|
|
|
|
i am: 40...a capricorn / moon in pisces / libra rising...an old soul with a young spirit...older than i look...contemplating my 3rd tattoo...NOT a web designer...a lesbian...working things out with the g.f....a native iowan...a graduate of cornell college and ohio state...a critical reader and thinker...really rather shy...agnostic...an ardent feminist...a bleeding-heart liberal...a pacifist...and so not your average white grrl...
e-mail me
feeling generous? *grin*
Who Links Here
|
|
|
|
|
|
December 23, 2002
holidazebeing agnostic makes this time of year a little weird for me...i feel like a great big ball of contradiction.
i grew up celebrating christmas like i'd imagine most people who celebrate it do (at least in the midwestern u.s.): with gift giving and receiving, copious amounts of home-cooked food, traveling long distances (often in inclement, if not downright dangerous, weather) to be with loved ones...that kind of thing. the adults always stressed "the real meaning of christmas"...lest we forget that it was not supposed to be all about the presents. special church functions (e.g., services, youth and children's programs) were always a part of the deal.

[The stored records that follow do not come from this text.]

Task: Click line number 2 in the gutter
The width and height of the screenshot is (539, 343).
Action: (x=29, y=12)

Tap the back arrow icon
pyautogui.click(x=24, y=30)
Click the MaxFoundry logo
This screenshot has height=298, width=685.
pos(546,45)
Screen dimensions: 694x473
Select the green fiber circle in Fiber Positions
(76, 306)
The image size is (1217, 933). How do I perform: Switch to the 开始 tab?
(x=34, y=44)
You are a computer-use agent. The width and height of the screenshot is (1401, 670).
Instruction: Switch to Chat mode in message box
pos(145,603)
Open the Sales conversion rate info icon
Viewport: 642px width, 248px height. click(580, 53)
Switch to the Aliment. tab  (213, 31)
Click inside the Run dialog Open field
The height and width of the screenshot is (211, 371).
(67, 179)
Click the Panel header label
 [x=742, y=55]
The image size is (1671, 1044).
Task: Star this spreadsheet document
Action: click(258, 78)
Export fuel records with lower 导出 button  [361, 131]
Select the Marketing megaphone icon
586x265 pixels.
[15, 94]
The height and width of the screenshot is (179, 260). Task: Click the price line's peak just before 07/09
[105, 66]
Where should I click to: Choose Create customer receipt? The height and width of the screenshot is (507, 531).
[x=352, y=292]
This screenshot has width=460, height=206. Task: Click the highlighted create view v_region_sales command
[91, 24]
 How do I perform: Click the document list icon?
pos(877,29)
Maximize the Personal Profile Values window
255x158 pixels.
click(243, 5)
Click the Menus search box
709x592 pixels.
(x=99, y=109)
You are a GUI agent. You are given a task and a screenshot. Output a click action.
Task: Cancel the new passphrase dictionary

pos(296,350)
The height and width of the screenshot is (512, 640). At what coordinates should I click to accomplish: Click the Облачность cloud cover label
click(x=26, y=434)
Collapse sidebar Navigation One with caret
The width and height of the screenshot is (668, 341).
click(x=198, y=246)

but what's "the real meaning of christmas" for a non-christian? for someone like me...raised christian (lutheran, to be exact), but who has not only made a conscious decision to stop practicing, but who no longer believes? am i a hypocrite for celebrating a holiday i don't even believe in? sure sounds like it.
part of continuing to celebrate christmas has been about my family. they celebrate it...they give me gifts...they have expectations that i'll come "home" to join them for their celebration (tho, like this year, i don't always meet that expectation). it would feel very strange to just suddenly stop reciprocating. plus...my mother prays for my soul enough as it is. if i stopped acknowledging december 25th as a holiday, it'd probably put her right over the edge she's teetering on.
a bigger part of it is that i find immense pleasure in giving gifts, and christmas gives me a socially-validated excuse to go "all out" with that. i love to shop, and this time of year, i get to do a lot of it. i pay close attention to my people year-round, so that when it comes time to shop for them, i know exactly what to get, exactly what will please them the most. i wrap each gift carefully and creatively, so that receiving a gift from me (as sherri says) is "a party." i love watching people unwrap their gifts, seeing their faces light up when they see what's inside (or imagining it, if i'm not there). if i suddenly stopped celebrating christmas, i would lose a prime opportunity for all these activities that i love...for these little ways to show people how much i care about them. yeah, i suppose i could celebrate the solstice instead, but...that wouldn't feel quite right, either.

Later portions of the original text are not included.